- Exercise requirements -
Your answer should hold all lines of the entries that include the word "will".

======== Available data ========

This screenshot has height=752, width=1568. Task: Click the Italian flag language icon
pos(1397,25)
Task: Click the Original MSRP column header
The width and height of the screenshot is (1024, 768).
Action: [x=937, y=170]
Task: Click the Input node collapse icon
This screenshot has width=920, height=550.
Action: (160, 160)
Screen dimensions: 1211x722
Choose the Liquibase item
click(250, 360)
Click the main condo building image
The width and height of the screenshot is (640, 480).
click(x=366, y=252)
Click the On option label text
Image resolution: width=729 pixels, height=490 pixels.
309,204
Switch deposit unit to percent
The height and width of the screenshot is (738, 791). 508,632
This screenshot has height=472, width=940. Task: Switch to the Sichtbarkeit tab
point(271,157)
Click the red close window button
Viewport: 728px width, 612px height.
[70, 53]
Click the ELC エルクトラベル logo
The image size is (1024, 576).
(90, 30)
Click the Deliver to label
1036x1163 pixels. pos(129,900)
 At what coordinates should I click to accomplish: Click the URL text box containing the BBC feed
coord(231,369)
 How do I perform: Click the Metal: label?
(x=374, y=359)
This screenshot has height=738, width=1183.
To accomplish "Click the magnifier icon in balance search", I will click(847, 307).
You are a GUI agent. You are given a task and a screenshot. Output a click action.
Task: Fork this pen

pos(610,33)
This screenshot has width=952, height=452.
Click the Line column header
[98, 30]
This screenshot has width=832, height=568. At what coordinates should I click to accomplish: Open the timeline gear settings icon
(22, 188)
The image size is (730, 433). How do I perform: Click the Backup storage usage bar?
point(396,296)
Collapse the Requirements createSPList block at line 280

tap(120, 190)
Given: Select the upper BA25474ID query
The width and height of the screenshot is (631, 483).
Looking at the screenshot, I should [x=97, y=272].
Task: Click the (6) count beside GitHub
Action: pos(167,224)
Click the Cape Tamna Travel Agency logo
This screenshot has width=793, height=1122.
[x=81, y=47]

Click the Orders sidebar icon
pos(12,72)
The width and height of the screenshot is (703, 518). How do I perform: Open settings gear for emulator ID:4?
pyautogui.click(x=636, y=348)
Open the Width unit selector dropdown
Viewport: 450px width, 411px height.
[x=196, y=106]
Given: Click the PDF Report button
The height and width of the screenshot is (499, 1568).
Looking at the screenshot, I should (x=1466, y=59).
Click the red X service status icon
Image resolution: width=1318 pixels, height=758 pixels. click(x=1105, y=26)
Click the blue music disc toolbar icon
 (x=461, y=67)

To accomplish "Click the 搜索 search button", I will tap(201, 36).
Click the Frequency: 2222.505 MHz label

========

- Answer for this exercise -
To accomplish "Click the magnifier icon in balance search", I will click(847, 307).
To accomplish "Click the 搜索 search button", I will tap(201, 36).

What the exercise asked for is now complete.